▶ _MATERIAL SUPPLIED_
=== Section Start ===

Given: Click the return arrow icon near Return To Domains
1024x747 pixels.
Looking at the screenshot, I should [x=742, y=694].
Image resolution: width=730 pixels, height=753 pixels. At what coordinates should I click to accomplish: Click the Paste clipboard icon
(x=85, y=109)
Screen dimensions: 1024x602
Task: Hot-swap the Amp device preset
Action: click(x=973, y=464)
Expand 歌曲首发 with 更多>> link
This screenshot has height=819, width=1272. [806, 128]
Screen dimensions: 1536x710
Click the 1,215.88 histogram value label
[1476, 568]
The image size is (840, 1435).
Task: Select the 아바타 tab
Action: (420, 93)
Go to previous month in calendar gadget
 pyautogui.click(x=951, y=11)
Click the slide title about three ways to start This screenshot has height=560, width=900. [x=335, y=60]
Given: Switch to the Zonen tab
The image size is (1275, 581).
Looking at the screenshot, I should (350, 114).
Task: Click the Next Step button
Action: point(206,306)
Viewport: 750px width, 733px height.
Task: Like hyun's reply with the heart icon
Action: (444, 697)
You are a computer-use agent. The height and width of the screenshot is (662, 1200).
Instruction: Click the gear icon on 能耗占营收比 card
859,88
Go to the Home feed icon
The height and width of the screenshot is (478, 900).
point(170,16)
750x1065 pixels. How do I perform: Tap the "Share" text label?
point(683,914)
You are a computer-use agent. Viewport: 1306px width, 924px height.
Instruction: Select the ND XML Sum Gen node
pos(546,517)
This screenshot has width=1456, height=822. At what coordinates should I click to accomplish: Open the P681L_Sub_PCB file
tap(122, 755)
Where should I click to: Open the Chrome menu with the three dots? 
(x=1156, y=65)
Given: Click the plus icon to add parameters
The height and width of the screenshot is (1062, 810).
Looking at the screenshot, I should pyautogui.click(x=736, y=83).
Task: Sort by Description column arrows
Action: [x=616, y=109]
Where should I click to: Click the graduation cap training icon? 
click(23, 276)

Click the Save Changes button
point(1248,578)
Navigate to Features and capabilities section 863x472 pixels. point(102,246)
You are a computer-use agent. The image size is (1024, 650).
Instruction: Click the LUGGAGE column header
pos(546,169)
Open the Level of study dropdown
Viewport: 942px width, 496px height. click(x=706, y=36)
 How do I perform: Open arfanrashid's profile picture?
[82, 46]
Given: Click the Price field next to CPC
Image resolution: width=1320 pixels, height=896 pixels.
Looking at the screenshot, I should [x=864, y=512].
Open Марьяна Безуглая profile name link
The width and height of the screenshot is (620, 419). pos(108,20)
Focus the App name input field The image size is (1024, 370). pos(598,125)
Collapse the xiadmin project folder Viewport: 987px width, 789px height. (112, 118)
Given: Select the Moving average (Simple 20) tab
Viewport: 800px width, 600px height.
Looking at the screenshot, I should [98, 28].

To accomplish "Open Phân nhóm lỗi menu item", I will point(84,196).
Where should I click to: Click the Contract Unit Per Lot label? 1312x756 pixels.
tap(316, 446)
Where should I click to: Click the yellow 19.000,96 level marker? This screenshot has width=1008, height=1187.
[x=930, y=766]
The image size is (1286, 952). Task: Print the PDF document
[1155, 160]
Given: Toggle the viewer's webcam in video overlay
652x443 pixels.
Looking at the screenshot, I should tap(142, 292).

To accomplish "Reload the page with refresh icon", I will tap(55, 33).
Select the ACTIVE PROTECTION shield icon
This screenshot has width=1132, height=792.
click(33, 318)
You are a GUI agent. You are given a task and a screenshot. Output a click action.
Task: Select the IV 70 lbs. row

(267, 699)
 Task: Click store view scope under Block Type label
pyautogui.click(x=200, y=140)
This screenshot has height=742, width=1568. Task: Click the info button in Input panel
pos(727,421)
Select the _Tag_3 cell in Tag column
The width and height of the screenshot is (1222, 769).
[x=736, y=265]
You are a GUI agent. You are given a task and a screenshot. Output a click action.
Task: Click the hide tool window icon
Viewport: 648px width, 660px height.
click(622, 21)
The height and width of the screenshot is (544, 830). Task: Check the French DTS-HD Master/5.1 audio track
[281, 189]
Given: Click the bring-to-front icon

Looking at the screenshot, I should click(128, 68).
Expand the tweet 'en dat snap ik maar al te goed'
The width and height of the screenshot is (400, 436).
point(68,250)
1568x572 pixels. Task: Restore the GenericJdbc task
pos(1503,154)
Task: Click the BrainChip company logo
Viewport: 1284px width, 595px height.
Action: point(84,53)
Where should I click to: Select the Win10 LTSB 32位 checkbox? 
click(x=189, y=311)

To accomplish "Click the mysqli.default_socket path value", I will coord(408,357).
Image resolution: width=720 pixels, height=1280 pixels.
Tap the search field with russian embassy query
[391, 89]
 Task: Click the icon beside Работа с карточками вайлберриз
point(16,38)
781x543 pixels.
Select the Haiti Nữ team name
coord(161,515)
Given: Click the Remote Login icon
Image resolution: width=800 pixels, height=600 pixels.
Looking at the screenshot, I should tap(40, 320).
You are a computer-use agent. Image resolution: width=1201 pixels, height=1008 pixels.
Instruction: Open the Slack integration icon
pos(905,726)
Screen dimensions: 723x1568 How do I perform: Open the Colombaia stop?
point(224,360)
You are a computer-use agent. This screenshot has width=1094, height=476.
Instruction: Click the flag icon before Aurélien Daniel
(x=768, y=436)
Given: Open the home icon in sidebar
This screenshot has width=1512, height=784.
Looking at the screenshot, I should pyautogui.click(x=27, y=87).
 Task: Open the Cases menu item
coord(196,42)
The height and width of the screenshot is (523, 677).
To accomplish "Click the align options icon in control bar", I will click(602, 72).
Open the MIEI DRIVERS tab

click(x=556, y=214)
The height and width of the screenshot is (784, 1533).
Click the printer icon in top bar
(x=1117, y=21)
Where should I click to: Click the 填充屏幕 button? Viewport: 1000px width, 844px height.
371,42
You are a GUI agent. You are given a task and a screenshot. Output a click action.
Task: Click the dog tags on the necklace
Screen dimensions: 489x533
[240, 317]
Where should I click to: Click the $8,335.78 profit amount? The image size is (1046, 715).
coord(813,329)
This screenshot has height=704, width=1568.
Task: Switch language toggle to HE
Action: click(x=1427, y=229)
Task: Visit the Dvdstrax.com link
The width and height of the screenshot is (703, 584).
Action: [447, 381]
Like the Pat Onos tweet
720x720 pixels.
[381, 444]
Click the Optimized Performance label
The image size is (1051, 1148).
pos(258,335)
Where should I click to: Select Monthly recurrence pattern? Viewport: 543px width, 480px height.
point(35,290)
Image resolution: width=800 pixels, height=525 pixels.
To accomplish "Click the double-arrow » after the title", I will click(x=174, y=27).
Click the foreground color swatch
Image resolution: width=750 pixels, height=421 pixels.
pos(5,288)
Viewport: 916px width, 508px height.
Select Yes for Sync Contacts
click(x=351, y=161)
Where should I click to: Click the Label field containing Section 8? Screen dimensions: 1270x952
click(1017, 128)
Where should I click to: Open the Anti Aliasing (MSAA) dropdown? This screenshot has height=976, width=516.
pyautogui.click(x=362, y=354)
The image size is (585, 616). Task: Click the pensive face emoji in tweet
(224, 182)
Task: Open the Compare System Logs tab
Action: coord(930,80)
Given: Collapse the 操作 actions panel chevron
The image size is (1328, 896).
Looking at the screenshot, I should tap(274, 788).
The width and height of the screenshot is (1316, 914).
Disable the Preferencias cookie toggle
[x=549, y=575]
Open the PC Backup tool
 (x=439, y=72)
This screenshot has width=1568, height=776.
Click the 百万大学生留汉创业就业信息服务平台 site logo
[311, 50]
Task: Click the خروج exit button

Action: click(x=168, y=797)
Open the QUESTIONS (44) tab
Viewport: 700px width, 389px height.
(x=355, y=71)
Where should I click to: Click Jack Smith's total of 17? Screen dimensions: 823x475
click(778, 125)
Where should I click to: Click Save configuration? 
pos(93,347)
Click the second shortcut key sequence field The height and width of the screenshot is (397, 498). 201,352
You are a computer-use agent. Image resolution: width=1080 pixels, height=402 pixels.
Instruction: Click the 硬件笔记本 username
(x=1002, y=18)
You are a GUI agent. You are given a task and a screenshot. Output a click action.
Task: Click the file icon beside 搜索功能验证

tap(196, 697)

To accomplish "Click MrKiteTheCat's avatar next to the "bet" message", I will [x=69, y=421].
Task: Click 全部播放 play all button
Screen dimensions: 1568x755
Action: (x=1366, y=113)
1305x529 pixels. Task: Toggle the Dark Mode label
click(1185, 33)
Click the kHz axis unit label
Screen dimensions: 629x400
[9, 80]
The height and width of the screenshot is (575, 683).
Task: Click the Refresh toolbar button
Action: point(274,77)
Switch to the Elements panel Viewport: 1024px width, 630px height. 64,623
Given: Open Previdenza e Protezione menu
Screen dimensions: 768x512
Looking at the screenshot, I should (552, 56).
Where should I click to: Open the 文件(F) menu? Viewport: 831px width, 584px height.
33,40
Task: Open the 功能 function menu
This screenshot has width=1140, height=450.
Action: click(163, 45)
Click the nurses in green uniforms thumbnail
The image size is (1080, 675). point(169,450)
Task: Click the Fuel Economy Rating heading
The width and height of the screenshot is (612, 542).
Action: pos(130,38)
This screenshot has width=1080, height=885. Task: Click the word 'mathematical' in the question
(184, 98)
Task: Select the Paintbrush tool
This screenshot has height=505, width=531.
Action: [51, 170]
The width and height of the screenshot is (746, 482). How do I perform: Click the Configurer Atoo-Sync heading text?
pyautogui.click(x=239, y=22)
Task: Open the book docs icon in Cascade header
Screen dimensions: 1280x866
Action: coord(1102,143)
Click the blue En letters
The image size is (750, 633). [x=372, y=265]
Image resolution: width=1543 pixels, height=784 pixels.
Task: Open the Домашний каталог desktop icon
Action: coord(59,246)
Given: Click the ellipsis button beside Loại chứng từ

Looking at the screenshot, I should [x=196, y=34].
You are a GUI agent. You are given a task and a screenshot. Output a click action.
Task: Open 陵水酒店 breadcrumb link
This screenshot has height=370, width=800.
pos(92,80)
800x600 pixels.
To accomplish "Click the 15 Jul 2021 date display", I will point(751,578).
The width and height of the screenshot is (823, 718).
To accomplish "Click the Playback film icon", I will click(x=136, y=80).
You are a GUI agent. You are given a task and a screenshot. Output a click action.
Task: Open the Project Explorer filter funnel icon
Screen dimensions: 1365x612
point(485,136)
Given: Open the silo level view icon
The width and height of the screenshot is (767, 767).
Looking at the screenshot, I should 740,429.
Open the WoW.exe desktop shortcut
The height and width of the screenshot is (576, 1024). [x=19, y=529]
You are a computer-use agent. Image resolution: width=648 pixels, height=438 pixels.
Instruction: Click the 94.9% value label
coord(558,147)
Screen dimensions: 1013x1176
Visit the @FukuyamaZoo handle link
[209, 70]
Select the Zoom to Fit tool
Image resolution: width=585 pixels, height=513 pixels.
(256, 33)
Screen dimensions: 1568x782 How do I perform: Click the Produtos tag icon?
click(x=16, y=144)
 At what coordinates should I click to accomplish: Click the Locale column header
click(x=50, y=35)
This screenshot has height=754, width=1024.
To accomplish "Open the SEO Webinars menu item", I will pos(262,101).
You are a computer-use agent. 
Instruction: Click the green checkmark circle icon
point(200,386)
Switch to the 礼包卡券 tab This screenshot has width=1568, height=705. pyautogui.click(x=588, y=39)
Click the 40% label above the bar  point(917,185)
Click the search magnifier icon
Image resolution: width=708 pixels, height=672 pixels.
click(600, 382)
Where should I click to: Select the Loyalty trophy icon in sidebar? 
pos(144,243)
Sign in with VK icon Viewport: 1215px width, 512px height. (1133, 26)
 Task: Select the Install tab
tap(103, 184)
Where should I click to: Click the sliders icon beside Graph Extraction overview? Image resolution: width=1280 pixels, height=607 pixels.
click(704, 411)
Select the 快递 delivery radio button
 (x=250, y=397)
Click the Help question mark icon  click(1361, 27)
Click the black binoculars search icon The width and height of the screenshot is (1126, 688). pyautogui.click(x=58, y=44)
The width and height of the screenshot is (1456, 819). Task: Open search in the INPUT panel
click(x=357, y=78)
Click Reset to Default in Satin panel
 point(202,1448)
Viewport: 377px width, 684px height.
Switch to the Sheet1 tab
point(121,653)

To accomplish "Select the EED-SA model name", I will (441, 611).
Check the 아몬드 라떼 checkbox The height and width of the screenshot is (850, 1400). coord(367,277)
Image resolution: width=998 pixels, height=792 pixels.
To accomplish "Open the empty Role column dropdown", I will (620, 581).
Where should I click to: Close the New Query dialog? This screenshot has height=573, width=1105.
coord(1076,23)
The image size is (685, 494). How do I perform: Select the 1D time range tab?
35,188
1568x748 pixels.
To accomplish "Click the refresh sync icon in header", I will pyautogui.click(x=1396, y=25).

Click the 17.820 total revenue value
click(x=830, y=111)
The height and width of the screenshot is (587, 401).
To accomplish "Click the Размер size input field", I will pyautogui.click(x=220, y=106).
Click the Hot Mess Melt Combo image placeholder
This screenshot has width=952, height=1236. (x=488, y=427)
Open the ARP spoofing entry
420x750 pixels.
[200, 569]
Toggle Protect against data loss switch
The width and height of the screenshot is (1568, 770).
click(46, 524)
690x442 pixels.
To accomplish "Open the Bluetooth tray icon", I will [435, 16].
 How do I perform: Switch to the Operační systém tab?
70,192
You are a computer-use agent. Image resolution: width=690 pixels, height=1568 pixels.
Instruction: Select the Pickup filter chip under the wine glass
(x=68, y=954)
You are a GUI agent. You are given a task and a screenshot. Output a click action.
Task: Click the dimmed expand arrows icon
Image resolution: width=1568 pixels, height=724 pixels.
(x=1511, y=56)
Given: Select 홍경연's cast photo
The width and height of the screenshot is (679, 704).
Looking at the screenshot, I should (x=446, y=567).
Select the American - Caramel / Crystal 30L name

=== Section End ===

▶ _ASSIGNMENT_
Output should match, line for line, the stretch of the material above from the line holding "Switch to the Sheet1 tab" through the line holding "You are a computer-use agent. Image resolution: width=690".

▶ _YOUR RESPONSE_
Switch to the Sheet1 tab
point(121,653)

To accomplish "Select the EED-SA model name", I will (441, 611).
Check the 아몬드 라떼 checkbox The height and width of the screenshot is (850, 1400). coord(367,277)
Image resolution: width=998 pixels, height=792 pixels.
To accomplish "Open the empty Role column dropdown", I will (620, 581).
Where should I click to: Close the New Query dialog? This screenshot has height=573, width=1105.
coord(1076,23)
The image size is (685, 494). How do I perform: Select the 1D time range tab?
35,188
1568x748 pixels.
To accomplish "Click the refresh sync icon in header", I will pyautogui.click(x=1396, y=25).

Click the 17.820 total revenue value
click(x=830, y=111)
The height and width of the screenshot is (587, 401).
To accomplish "Click the Размер size input field", I will pyautogui.click(x=220, y=106).
Click the Hot Mess Melt Combo image placeholder
This screenshot has width=952, height=1236. (x=488, y=427)
Open the ARP spoofing entry
420x750 pixels.
[200, 569]
Toggle Protect against data loss switch
The width and height of the screenshot is (1568, 770).
click(46, 524)
690x442 pixels.
To accomplish "Open the Bluetooth tray icon", I will [435, 16].
 How do I perform: Switch to the Operační systém tab?
70,192
You are a computer-use agent. Image resolution: width=690 pixels, height=1568 pixels.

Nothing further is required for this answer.